Il contributo analizza le implicazioni politico-istituzionali e costituzionali derivanti dalla discussa riapertura del padiglione della Federazione Russa in occasione della 61ª Biennale d’Arte di Venezia (2026). La vicenda, culminata nelle dimissioni della giuria internazionale, nella riforma emergenziale del sistema di premiazione e nelle tensioni tra la presidenza della Fondazione, il Governo italiano e la Commissione Europea in merito al quadro sanzionatorio, offre lo spunto per una riflessione più ampia sulla natura dei padiglioni nazionali e sui poteri ispettivi ministeriali. Il contributo analizza la libertà dell’arte all’interno del più generale ambito della libertà di espressione, indagando se l’esclusione culturale possa configurarsi come legittima sanzione internazionale o se la censura artistica non debba piuttosto rimanere una extrema ratio. In conclusione, si auspica l’adozione di un modello organizzativo autenticamente dialettico, capace di tutelare l’autonomia della proposta contemporanea e di includere i canali del dissenso oltre le rigide logiche delle rappresentanze statali.

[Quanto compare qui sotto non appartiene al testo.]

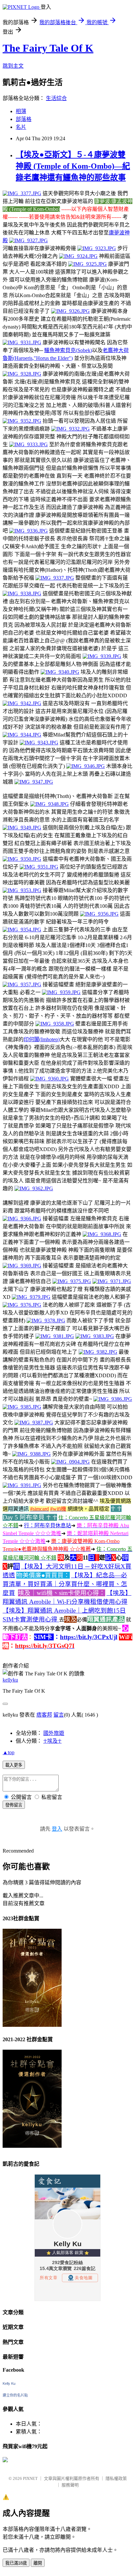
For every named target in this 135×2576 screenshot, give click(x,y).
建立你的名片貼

Parole chiave: Biennale di Venezia; libertà di espressione; libertà dell’arte; sanzioni; politica culturale.
Artistic Freedom Between the Italian Constitution and the Geopolitical Context: Notes on the 61st Venice Biennale
This paper analyzes the politico-institutional and constitutional implications arising from the controversial reopening of the Russian Federation’s pavilion at the 61st Venice Art Biennale (2026). The events, which culminated in the resignation of the international jury, an emergency reform of the award system, and tensions among the Foundation’s presidency, the Italian Government, and the European Commission regarding the sanctions framework, provide an opportunity for a broader reflection on the nature of national pavilions and ministerial inspection powers. The paper examines the freedom of art into the broader frame of freedom of expression, investigating whether cultural exclusion can constitute a legitimate international sanction or whether artistic censorship should rather remain a extrema ratio. In conclusion, the study advocates for the adoption of an authentically dialectical organizational model capable of safeguarding the autonomy of contemporary art and including channels of dissent beyond the rigid logic of state representation.
Keywords: Venice Biennale; freedom of expression; freedom of art; sanctions; cultural policy.